Semangat massa yang hadir pada aksi tersebut berjalan dengan lancar. Dengan gerak kanan kiri melambaikan bendera Indonesia dan Palestina, menunjukkan bahwa Indonesia turut merasakan duka warga Islam di sana. Aksi yang mengundang Syeikh Nasif Nashir Ahmad ‘Abdallah dari Palestina membuat salah satu massa meneteskan air mata, saat orasi, dengan semangatnya massa teriakkan ‘pembohong’ dan ‘pendusta’ pada Amerika dan Israel.

Lisa Ariyanti, wanita paruh baya yang berprofesi sebagai dosen di UISU utarakan bahwa umat Islam harus membela tanah Islam. Walau jarak menjadi penghalang, “Kita harus bela tanah Islam, walaupun kita tidak bisa ke sana tapi setidaknya dengan doa dan donasi dari kita semua jadi bermanfaat untuk mereka,” tuturnya sambil berlinangkan air mata.

Sembari berorasi, massa juga mengumpulkan donasi untuk Palestina. Di atas bendera Palestina berukuran besar, panitia aksi berkeliling mengumpulkan dana dari massa yang aksi, dan nantinya donasi ini akan disalurkan untuk membantu warga Palestina yang dilanda perang.

Massa juga tetap menjaga ketertiban dan kebersihan seperti yang diungkapkan Bripda Henny, “Untuk ketertiban, syukur masih tertib, dan untuk keamanan alhamdulillah aman juga.
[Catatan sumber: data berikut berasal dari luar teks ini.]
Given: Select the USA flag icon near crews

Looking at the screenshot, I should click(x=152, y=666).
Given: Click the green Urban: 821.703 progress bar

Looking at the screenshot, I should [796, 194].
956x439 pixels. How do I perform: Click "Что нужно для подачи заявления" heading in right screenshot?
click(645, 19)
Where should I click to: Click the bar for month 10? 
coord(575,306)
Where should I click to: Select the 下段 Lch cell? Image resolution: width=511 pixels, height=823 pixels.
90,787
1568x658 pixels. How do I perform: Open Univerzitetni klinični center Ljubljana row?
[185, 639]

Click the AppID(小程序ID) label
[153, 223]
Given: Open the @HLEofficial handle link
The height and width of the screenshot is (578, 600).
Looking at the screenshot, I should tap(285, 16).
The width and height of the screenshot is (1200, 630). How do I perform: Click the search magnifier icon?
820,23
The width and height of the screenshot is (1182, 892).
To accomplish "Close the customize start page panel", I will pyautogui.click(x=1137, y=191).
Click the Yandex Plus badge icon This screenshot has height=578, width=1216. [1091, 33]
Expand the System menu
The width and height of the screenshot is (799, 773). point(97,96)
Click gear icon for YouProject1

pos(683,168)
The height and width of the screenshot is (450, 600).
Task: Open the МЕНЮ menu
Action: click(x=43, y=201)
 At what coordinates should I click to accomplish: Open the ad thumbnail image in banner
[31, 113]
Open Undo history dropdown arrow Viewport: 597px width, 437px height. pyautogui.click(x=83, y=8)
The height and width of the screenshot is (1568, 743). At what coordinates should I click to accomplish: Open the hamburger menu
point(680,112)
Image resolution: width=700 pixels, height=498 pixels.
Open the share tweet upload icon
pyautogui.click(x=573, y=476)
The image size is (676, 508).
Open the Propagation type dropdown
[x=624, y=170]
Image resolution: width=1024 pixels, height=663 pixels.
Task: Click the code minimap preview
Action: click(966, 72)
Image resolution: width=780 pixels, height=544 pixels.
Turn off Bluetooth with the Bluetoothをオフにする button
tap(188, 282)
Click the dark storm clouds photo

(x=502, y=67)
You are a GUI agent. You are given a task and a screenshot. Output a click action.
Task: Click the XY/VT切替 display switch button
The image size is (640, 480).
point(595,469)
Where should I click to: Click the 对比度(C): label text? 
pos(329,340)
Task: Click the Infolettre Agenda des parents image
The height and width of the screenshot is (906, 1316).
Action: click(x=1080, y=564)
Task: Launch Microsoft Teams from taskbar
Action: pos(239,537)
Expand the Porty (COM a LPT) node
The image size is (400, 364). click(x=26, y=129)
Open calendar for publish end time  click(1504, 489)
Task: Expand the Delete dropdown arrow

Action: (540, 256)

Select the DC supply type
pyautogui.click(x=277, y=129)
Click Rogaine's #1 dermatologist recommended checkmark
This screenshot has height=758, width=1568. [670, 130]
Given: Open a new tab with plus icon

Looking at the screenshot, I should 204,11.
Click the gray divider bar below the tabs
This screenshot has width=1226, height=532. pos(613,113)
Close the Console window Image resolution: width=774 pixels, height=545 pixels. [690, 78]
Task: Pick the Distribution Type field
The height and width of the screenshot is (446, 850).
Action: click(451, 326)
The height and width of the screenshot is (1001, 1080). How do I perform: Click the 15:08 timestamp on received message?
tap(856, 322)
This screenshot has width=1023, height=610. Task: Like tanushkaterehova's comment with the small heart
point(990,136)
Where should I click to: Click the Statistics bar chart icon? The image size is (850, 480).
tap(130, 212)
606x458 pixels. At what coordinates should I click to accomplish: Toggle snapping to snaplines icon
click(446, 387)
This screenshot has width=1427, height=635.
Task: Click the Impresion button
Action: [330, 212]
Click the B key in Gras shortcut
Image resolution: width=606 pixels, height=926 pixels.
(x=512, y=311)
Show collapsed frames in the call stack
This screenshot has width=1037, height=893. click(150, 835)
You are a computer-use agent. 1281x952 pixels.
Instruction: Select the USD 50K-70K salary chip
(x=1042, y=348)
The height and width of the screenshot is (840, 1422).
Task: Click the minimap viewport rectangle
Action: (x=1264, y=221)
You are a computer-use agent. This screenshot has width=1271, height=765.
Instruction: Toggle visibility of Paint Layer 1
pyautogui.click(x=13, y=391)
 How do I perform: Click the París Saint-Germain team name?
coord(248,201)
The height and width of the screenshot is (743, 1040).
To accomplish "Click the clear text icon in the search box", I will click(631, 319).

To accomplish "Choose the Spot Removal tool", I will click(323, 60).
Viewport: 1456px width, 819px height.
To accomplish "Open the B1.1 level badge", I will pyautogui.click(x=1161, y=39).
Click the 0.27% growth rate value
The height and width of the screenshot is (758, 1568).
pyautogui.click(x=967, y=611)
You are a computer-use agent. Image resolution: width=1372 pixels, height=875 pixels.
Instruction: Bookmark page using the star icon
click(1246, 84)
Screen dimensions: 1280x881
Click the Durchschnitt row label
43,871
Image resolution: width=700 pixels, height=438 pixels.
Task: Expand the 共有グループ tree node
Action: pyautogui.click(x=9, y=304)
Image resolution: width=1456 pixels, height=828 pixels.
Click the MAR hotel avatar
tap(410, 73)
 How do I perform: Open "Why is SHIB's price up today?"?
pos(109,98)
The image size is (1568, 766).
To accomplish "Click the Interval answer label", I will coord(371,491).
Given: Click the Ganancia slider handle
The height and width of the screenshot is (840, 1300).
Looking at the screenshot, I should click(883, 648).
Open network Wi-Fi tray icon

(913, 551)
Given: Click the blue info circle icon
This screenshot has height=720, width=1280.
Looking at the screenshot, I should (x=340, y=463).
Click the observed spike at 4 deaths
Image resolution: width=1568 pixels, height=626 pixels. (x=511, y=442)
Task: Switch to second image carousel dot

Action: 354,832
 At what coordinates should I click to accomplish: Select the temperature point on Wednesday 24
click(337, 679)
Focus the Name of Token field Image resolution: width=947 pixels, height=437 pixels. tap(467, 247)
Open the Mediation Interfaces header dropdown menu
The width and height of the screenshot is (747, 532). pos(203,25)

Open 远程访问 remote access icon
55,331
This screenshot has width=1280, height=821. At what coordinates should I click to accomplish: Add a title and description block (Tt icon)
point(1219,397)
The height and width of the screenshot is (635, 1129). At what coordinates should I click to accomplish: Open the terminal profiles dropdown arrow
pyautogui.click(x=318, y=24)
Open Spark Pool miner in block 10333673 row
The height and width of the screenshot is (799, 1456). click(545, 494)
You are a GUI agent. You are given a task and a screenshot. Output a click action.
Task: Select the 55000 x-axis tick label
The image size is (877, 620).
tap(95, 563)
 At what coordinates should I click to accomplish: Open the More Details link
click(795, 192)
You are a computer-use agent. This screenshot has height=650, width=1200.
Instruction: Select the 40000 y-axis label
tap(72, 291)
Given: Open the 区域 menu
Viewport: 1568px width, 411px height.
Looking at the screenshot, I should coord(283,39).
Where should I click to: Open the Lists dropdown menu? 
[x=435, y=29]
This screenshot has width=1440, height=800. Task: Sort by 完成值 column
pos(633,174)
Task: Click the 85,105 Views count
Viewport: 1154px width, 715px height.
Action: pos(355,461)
Gak ada yang rusuh,” ungkapnya.

Sebagai Polisi yang mengamankan aksi, Henny mendukung dengan digelarnya aksi ini, menurutnya aksi ini wajar dilakukan, karena sesama umat Islam akan merasa marah saat agamanya diusik.

Lisa juga harapkan, agar umat Islam bersatu, tidak ada perpecahan, “Sebenarnya kan mereka mempertahankan tanah Islam di sana. Jadi kita di sini harus mendoakan dan membantu sebisa kita. Harapannya agar umat Islam ini menyatu, dan tidak ada yang anggap negatif tentang Palestina,” harapnya penuh.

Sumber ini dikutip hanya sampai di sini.